Short problem —
Count the lines in the listing below that contain the word "name", matching case exactly. Reply with the number alone.

Input for this task —
____________
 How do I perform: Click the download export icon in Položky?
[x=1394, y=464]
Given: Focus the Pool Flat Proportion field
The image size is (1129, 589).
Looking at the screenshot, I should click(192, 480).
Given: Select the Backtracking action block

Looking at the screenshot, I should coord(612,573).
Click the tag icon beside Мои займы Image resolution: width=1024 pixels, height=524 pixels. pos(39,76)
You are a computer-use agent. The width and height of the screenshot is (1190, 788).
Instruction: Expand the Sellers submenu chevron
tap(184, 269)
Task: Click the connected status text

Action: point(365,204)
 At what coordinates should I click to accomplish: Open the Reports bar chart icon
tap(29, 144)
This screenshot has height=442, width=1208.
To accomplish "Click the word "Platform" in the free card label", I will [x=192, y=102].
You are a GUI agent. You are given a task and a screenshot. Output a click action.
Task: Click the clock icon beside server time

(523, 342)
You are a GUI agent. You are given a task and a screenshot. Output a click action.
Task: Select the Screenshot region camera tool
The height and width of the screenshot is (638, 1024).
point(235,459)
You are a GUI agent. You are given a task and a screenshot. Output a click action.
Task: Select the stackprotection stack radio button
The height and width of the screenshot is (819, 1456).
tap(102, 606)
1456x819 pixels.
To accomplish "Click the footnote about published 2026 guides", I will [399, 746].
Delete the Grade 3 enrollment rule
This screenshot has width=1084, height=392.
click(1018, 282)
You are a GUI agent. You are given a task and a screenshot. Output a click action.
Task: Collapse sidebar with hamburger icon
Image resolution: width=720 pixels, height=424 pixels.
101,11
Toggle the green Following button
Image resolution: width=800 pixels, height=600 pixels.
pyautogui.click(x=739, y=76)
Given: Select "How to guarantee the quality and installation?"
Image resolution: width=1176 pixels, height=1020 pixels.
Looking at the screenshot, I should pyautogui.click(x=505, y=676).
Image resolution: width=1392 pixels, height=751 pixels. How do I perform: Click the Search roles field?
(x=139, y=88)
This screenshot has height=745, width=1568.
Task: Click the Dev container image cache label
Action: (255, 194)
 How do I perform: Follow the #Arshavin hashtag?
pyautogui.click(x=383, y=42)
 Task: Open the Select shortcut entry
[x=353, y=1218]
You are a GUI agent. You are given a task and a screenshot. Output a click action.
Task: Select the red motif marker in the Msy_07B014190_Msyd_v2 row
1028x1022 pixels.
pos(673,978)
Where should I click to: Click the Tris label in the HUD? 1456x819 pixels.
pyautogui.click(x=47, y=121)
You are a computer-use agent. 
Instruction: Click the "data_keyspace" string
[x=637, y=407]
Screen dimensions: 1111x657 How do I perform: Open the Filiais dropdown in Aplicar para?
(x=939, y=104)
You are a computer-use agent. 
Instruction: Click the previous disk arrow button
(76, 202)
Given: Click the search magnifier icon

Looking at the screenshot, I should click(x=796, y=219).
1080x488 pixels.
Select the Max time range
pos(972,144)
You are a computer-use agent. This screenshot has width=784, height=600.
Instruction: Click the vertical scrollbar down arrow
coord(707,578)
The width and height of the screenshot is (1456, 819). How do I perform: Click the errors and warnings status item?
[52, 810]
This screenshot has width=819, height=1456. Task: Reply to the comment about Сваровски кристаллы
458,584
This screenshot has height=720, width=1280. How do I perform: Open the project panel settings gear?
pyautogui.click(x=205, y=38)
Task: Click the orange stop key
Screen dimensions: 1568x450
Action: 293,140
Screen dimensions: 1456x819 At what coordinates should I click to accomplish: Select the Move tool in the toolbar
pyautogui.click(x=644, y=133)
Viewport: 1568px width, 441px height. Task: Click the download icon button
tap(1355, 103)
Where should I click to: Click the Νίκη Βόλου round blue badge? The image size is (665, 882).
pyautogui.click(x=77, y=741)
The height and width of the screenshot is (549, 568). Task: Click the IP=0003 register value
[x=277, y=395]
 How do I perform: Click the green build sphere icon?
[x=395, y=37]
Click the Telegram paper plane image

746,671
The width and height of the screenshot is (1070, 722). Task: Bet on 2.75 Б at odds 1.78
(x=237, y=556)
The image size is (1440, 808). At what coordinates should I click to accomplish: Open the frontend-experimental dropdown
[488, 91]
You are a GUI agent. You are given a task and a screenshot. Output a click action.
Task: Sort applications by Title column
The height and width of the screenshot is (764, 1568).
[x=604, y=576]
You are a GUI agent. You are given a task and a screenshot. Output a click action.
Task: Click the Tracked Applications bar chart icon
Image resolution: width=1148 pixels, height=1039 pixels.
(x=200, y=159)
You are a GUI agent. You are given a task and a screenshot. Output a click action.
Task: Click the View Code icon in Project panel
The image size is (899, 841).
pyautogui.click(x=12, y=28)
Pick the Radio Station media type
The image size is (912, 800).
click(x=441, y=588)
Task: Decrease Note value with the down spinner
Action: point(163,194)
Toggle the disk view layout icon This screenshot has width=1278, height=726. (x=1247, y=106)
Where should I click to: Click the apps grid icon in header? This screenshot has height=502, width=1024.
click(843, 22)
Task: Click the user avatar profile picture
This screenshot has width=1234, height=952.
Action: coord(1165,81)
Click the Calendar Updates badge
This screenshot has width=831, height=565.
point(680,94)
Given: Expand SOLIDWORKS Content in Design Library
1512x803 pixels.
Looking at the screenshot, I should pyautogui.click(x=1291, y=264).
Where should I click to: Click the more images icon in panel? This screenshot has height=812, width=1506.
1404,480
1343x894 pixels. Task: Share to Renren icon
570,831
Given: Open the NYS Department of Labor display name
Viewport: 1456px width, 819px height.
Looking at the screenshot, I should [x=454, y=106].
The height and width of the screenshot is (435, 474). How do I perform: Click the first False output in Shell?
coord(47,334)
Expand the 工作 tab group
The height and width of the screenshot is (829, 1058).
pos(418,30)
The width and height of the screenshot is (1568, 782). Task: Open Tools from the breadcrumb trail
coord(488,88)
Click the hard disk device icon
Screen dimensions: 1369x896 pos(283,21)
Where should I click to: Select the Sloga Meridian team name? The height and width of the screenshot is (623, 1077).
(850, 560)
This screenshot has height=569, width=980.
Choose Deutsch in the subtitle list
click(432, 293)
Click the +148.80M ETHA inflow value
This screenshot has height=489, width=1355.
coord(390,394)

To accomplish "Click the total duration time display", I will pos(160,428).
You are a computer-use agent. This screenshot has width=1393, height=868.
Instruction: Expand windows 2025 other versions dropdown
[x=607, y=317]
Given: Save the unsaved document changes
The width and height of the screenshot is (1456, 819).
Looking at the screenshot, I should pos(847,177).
____________
Task solution —
2